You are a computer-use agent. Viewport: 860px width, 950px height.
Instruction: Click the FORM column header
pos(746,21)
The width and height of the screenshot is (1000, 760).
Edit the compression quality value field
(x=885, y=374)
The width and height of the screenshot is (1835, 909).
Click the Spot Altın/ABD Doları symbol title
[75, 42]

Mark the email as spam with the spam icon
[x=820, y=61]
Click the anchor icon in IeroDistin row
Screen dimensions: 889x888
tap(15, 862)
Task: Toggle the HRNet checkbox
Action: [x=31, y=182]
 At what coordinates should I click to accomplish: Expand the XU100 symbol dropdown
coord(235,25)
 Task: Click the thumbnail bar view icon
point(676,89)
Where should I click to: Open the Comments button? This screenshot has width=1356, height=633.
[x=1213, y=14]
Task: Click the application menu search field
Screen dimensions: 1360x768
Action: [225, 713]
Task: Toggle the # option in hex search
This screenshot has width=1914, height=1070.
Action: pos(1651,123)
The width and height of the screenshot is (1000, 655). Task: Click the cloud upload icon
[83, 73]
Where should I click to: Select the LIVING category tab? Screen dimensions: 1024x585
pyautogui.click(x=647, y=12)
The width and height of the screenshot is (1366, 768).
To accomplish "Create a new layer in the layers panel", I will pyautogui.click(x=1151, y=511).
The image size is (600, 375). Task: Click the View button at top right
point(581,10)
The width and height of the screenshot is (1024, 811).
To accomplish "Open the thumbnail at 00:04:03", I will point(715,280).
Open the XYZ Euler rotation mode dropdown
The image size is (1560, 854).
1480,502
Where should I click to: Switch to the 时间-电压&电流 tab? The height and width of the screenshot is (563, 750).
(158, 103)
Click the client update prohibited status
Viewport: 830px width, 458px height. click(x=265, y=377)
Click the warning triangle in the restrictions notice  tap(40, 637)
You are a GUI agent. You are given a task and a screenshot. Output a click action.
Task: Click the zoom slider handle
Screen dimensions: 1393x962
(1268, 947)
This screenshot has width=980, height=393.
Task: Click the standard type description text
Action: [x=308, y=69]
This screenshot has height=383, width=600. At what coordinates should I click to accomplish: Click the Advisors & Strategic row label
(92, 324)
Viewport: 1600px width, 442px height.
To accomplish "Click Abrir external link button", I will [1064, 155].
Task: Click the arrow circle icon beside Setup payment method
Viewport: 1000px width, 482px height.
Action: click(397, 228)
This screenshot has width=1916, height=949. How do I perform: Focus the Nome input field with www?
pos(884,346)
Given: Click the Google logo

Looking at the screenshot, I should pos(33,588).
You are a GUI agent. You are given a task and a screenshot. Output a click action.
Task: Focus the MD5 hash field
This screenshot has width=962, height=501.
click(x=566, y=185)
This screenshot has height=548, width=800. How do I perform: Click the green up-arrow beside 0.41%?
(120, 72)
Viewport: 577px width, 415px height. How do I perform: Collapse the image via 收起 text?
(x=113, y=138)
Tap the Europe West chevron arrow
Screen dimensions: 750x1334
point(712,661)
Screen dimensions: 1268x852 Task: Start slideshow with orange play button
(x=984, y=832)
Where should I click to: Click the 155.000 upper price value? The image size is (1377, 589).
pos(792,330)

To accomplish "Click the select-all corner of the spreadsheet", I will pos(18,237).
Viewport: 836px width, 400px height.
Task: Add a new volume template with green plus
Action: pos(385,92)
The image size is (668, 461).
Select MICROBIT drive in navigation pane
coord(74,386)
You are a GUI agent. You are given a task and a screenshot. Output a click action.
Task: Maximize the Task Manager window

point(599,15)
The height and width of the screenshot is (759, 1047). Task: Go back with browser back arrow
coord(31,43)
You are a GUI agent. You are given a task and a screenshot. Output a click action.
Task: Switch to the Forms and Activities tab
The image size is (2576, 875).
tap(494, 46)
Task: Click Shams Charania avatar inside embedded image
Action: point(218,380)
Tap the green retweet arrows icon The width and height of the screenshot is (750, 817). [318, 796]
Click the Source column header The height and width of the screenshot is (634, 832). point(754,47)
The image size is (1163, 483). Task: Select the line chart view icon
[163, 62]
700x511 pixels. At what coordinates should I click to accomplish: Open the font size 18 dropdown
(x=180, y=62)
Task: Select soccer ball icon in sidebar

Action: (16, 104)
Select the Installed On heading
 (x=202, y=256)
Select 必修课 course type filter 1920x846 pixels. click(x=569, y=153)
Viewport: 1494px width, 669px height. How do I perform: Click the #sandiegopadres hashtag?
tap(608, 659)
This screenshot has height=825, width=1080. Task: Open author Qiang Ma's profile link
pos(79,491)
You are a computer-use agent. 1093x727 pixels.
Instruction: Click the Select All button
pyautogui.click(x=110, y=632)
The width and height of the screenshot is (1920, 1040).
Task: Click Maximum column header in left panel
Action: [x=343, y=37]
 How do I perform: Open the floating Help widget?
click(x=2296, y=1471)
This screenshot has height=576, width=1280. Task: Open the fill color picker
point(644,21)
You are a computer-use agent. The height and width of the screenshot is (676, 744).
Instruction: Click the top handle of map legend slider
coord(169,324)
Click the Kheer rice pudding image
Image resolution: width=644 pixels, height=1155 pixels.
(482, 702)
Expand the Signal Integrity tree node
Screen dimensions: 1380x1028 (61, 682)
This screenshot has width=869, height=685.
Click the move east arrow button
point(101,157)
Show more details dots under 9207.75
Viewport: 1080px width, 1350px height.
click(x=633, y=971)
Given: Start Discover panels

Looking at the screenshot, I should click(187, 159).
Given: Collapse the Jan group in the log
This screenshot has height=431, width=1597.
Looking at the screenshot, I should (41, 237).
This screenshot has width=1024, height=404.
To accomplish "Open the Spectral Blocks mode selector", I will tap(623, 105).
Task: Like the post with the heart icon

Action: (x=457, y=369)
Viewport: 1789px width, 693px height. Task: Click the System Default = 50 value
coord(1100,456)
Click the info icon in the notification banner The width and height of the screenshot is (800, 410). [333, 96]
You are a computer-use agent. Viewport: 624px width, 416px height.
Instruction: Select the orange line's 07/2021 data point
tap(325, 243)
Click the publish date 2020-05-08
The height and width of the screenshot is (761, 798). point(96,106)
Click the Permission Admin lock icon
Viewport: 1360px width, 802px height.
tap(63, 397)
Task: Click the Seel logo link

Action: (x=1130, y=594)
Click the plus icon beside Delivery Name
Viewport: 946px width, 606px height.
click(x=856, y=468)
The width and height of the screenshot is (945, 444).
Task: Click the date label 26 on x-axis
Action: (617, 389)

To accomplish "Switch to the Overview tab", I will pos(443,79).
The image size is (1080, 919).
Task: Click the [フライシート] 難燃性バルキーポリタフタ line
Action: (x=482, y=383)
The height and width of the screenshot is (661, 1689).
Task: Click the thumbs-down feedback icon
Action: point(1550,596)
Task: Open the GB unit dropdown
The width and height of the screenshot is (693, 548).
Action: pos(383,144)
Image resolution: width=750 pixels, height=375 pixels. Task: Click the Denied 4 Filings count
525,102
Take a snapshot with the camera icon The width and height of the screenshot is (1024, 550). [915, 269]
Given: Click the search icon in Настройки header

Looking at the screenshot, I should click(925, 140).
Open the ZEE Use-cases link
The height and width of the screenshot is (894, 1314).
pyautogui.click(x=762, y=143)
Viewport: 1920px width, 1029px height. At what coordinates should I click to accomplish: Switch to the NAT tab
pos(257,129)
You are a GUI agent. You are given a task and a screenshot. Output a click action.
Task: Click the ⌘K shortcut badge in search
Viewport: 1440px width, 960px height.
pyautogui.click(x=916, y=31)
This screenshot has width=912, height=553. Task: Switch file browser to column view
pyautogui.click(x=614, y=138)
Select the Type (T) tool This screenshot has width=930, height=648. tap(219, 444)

-----

> [Your instructions] What is needed is a word-for-word copy of the records.

> [Response]
You are a computer-use agent. Viewport: 860px width, 950px height.
Instruction: Click the FORM column header
pos(746,21)
The width and height of the screenshot is (1000, 760).
Edit the compression quality value field
(x=885, y=374)
The width and height of the screenshot is (1835, 909).
Click the Spot Altın/ABD Doları symbol title
[75, 42]

Mark the email as spam with the spam icon
[x=820, y=61]
Click the anchor icon in IeroDistin row
Screen dimensions: 889x888
tap(15, 862)
Task: Toggle the HRNet checkbox
Action: [x=31, y=182]
 At what coordinates should I click to accomplish: Expand the XU100 symbol dropdown
coord(235,25)
 Task: Click the thumbnail bar view icon
point(676,89)
Where should I click to: Open the Comments button? This screenshot has width=1356, height=633.
[x=1213, y=14]
Task: Click the application menu search field
Screen dimensions: 1360x768
Action: [225, 713]
Task: Toggle the # option in hex search
This screenshot has width=1914, height=1070.
Action: pos(1651,123)
The width and height of the screenshot is (1000, 655). Task: Click the cloud upload icon
[83, 73]
Where should I click to: Select the LIVING category tab? Screen dimensions: 1024x585
pyautogui.click(x=647, y=12)
The width and height of the screenshot is (1366, 768).
To accomplish "Create a new layer in the layers panel", I will pyautogui.click(x=1151, y=511).
The image size is (600, 375). Task: Click the View button at top right
point(581,10)
The width and height of the screenshot is (1024, 811).
To accomplish "Open the thumbnail at 00:04:03", I will point(715,280).
Open the XYZ Euler rotation mode dropdown
The image size is (1560, 854).
1480,502
Where should I click to: Switch to the 时间-电压&电流 tab? The height and width of the screenshot is (563, 750).
(158, 103)
Click the client update prohibited status
Viewport: 830px width, 458px height. click(x=265, y=377)
Click the warning triangle in the restrictions notice  tap(40, 637)
You are a GUI agent. You are given a task and a screenshot. Output a click action.
Task: Click the zoom slider handle
Screen dimensions: 1393x962
(1268, 947)
This screenshot has width=980, height=393.
Task: Click the standard type description text
Action: [x=308, y=69]
This screenshot has height=383, width=600. At what coordinates should I click to accomplish: Click the Advisors & Strategic row label
(92, 324)
Viewport: 1600px width, 442px height.
To accomplish "Click Abrir external link button", I will [1064, 155].
Task: Click the arrow circle icon beside Setup payment method
Viewport: 1000px width, 482px height.
Action: click(397, 228)
This screenshot has width=1916, height=949. How do I perform: Focus the Nome input field with www?
pos(884,346)
Given: Click the Google logo

Looking at the screenshot, I should pos(33,588).
You are a GUI agent. You are given a task and a screenshot. Output a click action.
Task: Focus the MD5 hash field
This screenshot has width=962, height=501.
click(x=566, y=185)
This screenshot has height=548, width=800. How do I perform: Click the green up-arrow beside 0.41%?
(120, 72)
Viewport: 577px width, 415px height. How do I perform: Collapse the image via 收起 text?
(x=113, y=138)
Tap the Europe West chevron arrow
Screen dimensions: 750x1334
point(712,661)
Screen dimensions: 1268x852 Task: Start slideshow with orange play button
(x=984, y=832)
Where should I click to: Click the 155.000 upper price value? The image size is (1377, 589).
pos(792,330)

To accomplish "Click the select-all corner of the spreadsheet", I will pos(18,237).
Viewport: 836px width, 400px height.
Task: Add a new volume template with green plus
Action: pos(385,92)
The image size is (668, 461).
Select MICROBIT drive in navigation pane
coord(74,386)
You are a GUI agent. You are given a task and a screenshot. Output a click action.
Task: Maximize the Task Manager window

point(599,15)
The height and width of the screenshot is (759, 1047). Task: Go back with browser back arrow
coord(31,43)
You are a GUI agent. You are given a task and a screenshot. Output a click action.
Task: Switch to the Forms and Activities tab
The image size is (2576, 875).
tap(494, 46)
Task: Click Shams Charania avatar inside embedded image
Action: point(218,380)
Tap the green retweet arrows icon The width and height of the screenshot is (750, 817). [318, 796]
Click the Source column header The height and width of the screenshot is (634, 832). point(754,47)
The image size is (1163, 483). Task: Select the line chart view icon
[163, 62]
700x511 pixels. At what coordinates should I click to accomplish: Open the font size 18 dropdown
(x=180, y=62)
Task: Select soccer ball icon in sidebar

Action: (16, 104)
Select the Installed On heading
 (x=202, y=256)
Select 必修课 course type filter 1920x846 pixels. click(x=569, y=153)
Viewport: 1494px width, 669px height. How do I perform: Click the #sandiegopadres hashtag?
tap(608, 659)
This screenshot has height=825, width=1080. Task: Open author Qiang Ma's profile link
pos(79,491)
You are a computer-use agent. 1093x727 pixels.
Instruction: Click the Select All button
pyautogui.click(x=110, y=632)
The width and height of the screenshot is (1920, 1040).
Task: Click Maximum column header in left panel
Action: [x=343, y=37]
 How do I perform: Open the floating Help widget?
click(x=2296, y=1471)
This screenshot has height=576, width=1280. Task: Open the fill color picker
point(644,21)
You are a computer-use agent. The height and width of the screenshot is (676, 744).
Instruction: Click the top handle of map legend slider
coord(169,324)
Click the Kheer rice pudding image
Image resolution: width=644 pixels, height=1155 pixels.
(482, 702)
Expand the Signal Integrity tree node
Screen dimensions: 1380x1028 (61, 682)
This screenshot has width=869, height=685.
Click the move east arrow button
point(101,157)
Show more details dots under 9207.75
Viewport: 1080px width, 1350px height.
click(x=633, y=971)
Given: Start Discover panels

Looking at the screenshot, I should click(187, 159).
Given: Collapse the Jan group in the log
This screenshot has height=431, width=1597.
Looking at the screenshot, I should (41, 237).
This screenshot has width=1024, height=404.
To accomplish "Open the Spectral Blocks mode selector", I will tap(623, 105).
Task: Like the post with the heart icon

Action: (x=457, y=369)
Viewport: 1789px width, 693px height. Task: Click the System Default = 50 value
coord(1100,456)
Click the info icon in the notification banner The width and height of the screenshot is (800, 410). [333, 96]
You are a computer-use agent. Viewport: 624px width, 416px height.
Instruction: Select the orange line's 07/2021 data point
tap(325, 243)
Click the publish date 2020-05-08
The height and width of the screenshot is (761, 798). point(96,106)
Click the Permission Admin lock icon
Viewport: 1360px width, 802px height.
tap(63, 397)
Task: Click the Seel logo link

Action: (x=1130, y=594)
Click the plus icon beside Delivery Name
Viewport: 946px width, 606px height.
click(x=856, y=468)
The width and height of the screenshot is (945, 444).
Task: Click the date label 26 on x-axis
Action: (617, 389)

To accomplish "Switch to the Overview tab", I will pos(443,79).
The image size is (1080, 919).
Task: Click the [フライシート] 難燃性バルキーポリタフタ line
Action: (x=482, y=383)
The height and width of the screenshot is (661, 1689).
Task: Click the thumbs-down feedback icon
Action: point(1550,596)
Task: Open the GB unit dropdown
The width and height of the screenshot is (693, 548).
Action: pos(383,144)
Image resolution: width=750 pixels, height=375 pixels. Task: Click the Denied 4 Filings count
525,102
Take a snapshot with the camera icon The width and height of the screenshot is (1024, 550). [915, 269]
Given: Click the search icon in Настройки header

Looking at the screenshot, I should click(925, 140).
Open the ZEE Use-cases link
The height and width of the screenshot is (894, 1314).
pyautogui.click(x=762, y=143)
Viewport: 1920px width, 1029px height. At what coordinates should I click to accomplish: Switch to the NAT tab
pos(257,129)
You are a GUI agent. You are given a task and a screenshot. Output a click action.
Task: Click the ⌘K shortcut badge in search
Viewport: 1440px width, 960px height.
pyautogui.click(x=916, y=31)
This screenshot has width=912, height=553. Task: Switch file browser to column view
pyautogui.click(x=614, y=138)
Select the Type (T) tool This screenshot has width=930, height=648. tap(219, 444)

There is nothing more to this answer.